**What is required:** Below is a set of records; restate each one word for word.

═════ Supplied records

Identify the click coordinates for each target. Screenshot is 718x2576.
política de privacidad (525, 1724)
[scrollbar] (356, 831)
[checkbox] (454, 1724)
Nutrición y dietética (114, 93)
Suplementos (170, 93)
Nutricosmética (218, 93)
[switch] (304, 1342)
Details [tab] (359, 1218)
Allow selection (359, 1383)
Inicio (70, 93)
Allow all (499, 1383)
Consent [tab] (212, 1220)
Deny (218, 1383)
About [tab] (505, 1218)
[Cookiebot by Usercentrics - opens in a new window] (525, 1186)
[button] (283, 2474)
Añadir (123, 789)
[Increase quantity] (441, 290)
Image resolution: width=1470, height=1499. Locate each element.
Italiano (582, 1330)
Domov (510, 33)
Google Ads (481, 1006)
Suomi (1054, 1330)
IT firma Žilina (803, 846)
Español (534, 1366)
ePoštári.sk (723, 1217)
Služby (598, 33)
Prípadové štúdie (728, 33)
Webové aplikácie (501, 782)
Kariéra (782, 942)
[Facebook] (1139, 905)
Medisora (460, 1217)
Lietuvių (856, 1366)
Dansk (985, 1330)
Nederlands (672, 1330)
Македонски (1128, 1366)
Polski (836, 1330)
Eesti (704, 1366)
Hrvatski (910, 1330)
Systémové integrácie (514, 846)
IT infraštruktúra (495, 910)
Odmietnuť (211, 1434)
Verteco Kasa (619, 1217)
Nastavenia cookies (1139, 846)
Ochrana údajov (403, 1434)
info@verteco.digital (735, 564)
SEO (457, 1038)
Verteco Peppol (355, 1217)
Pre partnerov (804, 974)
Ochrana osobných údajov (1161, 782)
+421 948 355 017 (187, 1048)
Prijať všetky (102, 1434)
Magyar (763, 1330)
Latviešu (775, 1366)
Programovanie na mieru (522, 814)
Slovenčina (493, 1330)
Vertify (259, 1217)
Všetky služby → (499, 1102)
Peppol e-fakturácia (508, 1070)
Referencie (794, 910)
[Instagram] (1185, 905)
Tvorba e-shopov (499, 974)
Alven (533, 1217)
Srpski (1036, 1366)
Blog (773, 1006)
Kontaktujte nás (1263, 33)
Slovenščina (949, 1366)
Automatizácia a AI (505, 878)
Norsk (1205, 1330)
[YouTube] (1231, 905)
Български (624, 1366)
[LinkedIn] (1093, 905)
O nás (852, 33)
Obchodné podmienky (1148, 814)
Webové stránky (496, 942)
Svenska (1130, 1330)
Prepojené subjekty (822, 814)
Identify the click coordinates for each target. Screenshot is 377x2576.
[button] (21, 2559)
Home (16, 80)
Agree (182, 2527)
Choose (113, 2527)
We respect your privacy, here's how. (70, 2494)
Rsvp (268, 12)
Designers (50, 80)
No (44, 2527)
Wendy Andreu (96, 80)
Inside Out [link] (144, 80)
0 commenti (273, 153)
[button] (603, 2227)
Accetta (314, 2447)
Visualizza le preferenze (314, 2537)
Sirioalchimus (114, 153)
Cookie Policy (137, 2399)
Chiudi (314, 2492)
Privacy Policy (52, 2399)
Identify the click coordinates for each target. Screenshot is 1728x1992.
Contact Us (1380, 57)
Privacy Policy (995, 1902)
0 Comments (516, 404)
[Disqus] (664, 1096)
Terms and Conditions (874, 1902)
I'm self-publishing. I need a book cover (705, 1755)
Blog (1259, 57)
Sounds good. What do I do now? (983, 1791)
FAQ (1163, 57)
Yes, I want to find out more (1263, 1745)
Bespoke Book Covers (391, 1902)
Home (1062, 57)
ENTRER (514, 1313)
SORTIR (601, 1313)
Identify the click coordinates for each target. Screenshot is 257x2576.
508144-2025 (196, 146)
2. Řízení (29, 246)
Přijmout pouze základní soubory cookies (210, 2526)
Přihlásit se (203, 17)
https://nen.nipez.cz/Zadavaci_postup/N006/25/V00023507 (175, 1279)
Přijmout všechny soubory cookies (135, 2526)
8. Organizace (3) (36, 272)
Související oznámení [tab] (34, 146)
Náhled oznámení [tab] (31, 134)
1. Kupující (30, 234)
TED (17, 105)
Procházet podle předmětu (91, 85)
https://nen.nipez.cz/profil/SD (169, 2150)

══════════

**Written response:**
Identify the click coordinates for each target. Screenshot is 718x2576.
política de privacidad (525, 1724)
[scrollbar] (356, 831)
[checkbox] (454, 1724)
Nutrición y dietética (114, 93)
Suplementos (170, 93)
Nutricosmética (218, 93)
[switch] (304, 1342)
Details [tab] (359, 1218)
Allow selection (359, 1383)
Inicio (70, 93)
Allow all (499, 1383)
Consent [tab] (212, 1220)
Deny (218, 1383)
About [tab] (505, 1218)
[Cookiebot by Usercentrics - opens in a new window] (525, 1186)
[button] (283, 2474)
Añadir (123, 789)
[Increase quantity] (441, 290)
Image resolution: width=1470, height=1499. Locate each element.
Italiano (582, 1330)
Domov (510, 33)
Google Ads (481, 1006)
Suomi (1054, 1330)
IT firma Žilina (803, 846)
Español (534, 1366)
ePoštári.sk (723, 1217)
Služby (598, 33)
Prípadové štúdie (728, 33)
Webové aplikácie (501, 782)
Kariéra (782, 942)
[Facebook] (1139, 905)
Medisora (460, 1217)
Lietuvių (856, 1366)
Dansk (985, 1330)
Nederlands (672, 1330)
Македонски (1128, 1366)
Polski (836, 1330)
Eesti (704, 1366)
Hrvatski (910, 1330)
Systémové integrácie (514, 846)
IT infraštruktúra (495, 910)
Odmietnuť (211, 1434)
Verteco Kasa (619, 1217)
Nastavenia cookies (1139, 846)
Ochrana údajov (403, 1434)
info@verteco.digital (735, 564)
SEO (457, 1038)
Verteco Peppol (355, 1217)
Pre partnerov (804, 974)
Ochrana osobných údajov (1161, 782)
+421 948 355 017 (187, 1048)
Prijať všetky (102, 1434)
Magyar (763, 1330)
Latviešu (775, 1366)
Programovanie na mieru (522, 814)
Slovenčina (493, 1330)
Vertify (259, 1217)
Všetky služby → (499, 1102)
Peppol e-fakturácia (508, 1070)
Referencie (794, 910)
[Instagram] (1185, 905)
Tvorba e-shopov (499, 974)
Alven (533, 1217)
Srpski (1036, 1366)
Blog (773, 1006)
Kontaktujte nás (1263, 33)
Slovenščina (949, 1366)
Automatizácia a AI (505, 878)
Norsk (1205, 1330)
[YouTube] (1231, 905)
Български (624, 1366)
[LinkedIn] (1093, 905)
O nás (852, 33)
Obchodné podmienky (1148, 814)
Webové stránky (496, 942)
Svenska (1130, 1330)
Prepojené subjekty (822, 814)
Identify the click coordinates for each target. Screenshot is 377x2576.
[button] (21, 2559)
Home (16, 80)
Agree (182, 2527)
Choose (113, 2527)
We respect your privacy, here's how. (70, 2494)
Rsvp (268, 12)
Designers (50, 80)
No (44, 2527)
Wendy Andreu (96, 80)
Inside Out [link] (144, 80)
0 commenti (273, 153)
[button] (603, 2227)
Accetta (314, 2447)
Visualizza le preferenze (314, 2537)
Sirioalchimus (114, 153)
Cookie Policy (137, 2399)
Chiudi (314, 2492)
Privacy Policy (52, 2399)
Identify the click coordinates for each target. Screenshot is 1728x1992.
Contact Us (1380, 57)
Privacy Policy (995, 1902)
0 Comments (516, 404)
[Disqus] (664, 1096)
Terms and Conditions (874, 1902)
I'm self-publishing. I need a book cover (705, 1755)
Blog (1259, 57)
Sounds good. What do I do now? (983, 1791)
FAQ (1163, 57)
Yes, I want to find out more (1263, 1745)
Bespoke Book Covers (391, 1902)
Home (1062, 57)
ENTRER (514, 1313)
SORTIR (601, 1313)
Identify the click coordinates for each target. Screenshot is 257x2576.
508144-2025 (196, 146)
2. Řízení (29, 246)
Přijmout pouze základní soubory cookies (210, 2526)
Přihlásit se (203, 17)
https://nen.nipez.cz/Zadavaci_postup/N006/25/V00023507 (175, 1279)
Přijmout všechny soubory cookies (135, 2526)
8. Organizace (3) (36, 272)
Související oznámení [tab] (34, 146)
Náhled oznámení [tab] (31, 134)
1. Kupující (30, 234)
TED (17, 105)
Procházet podle předmětu (91, 85)
https://nen.nipez.cz/profil/SD (169, 2150)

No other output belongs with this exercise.